Datum uitspraak: 13 september 2023
AFDELING
BESTUURSRECHTSPRAAK
Uitspraak met toepassing van artikel 8:54, eerste lid, van de Algemene wet bestuursrecht op het hoger beroep van:
[de vreemdeling],
appellant,
tegen de uitspraak van de rechtbank Den Haag, zittingsplaats 's­Hertogenbosch, van 7 februari 2023 in zaak nr. NL23.21 in het geding tussen:
de vreemdeling
en
de staatssecretaris van Justitie en Veiligheid.
Procesverloop
Bij besluit van 21 december 2022 heeft de staatssecretaris de vreemdeling een vrijheidsbeperkende maatregel opgelegd.
Bij uitspraak van 7 februari 2023 heeft de rechtbank het daartegen door de vreemdeling ingestelde beroep ongegrond verklaard.
Tegen deze uitspraak heeft de vreemdeling, vertegenwoordigd door mr. L.J. Meijering, advocaat te Assen, hoger beroep ingesteld.
Overwegingen
1.       Het hoger beroep is gericht tegen het oordeel van de rechtbank over een vrijheidsbeperkende maatregel (artikel 56 van de Vw 2000). Hiertegen kan geen hoger beroep worden ingesteld (artikel 84, aanhef en onder a, van de Vw 2000).
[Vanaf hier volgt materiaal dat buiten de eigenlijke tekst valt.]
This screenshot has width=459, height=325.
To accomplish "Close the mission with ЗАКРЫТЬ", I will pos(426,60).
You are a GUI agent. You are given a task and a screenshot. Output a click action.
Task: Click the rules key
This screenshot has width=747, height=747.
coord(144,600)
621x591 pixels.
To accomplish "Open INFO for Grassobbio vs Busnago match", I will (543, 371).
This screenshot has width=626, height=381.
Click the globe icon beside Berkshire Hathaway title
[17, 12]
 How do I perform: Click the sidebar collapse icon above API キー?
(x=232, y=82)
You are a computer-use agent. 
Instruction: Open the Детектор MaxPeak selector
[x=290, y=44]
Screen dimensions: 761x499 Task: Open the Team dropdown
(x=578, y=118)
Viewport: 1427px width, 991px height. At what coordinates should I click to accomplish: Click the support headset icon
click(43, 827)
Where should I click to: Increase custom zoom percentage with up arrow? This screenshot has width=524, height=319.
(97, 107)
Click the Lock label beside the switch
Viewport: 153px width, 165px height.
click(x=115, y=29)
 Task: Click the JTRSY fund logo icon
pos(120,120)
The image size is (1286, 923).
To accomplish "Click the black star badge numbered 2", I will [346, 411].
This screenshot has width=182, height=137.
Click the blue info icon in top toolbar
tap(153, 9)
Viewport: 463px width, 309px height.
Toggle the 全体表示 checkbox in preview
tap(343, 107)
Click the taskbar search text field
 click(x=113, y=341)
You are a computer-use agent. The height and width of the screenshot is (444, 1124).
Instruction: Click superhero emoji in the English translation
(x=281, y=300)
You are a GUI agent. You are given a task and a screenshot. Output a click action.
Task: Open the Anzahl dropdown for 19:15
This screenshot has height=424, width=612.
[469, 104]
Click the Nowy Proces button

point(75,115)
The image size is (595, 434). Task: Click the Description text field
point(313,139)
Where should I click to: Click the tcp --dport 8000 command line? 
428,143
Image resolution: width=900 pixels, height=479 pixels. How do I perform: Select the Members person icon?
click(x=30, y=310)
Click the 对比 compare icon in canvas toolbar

1.1.    Wat de vreemdeling aanvoert, is geen reden om het hoger beroep toch in behandeling te nemen. Het verbod op hoger beroep kan alleen worden doorbroken als er geen eerlijk proces is geweest. Dit doet zich hier niet voor.
2.       De Afdeling is onbevoegd van het hoger beroep kennis te nemen. De staatssecretaris hoeft geen proceskosten te vergoeden.
Beslissing
De Afdeling bestuursrechtspraak van de Raad van State:
verklaart zich onbevoegd van het hoger beroep kennis te nemen.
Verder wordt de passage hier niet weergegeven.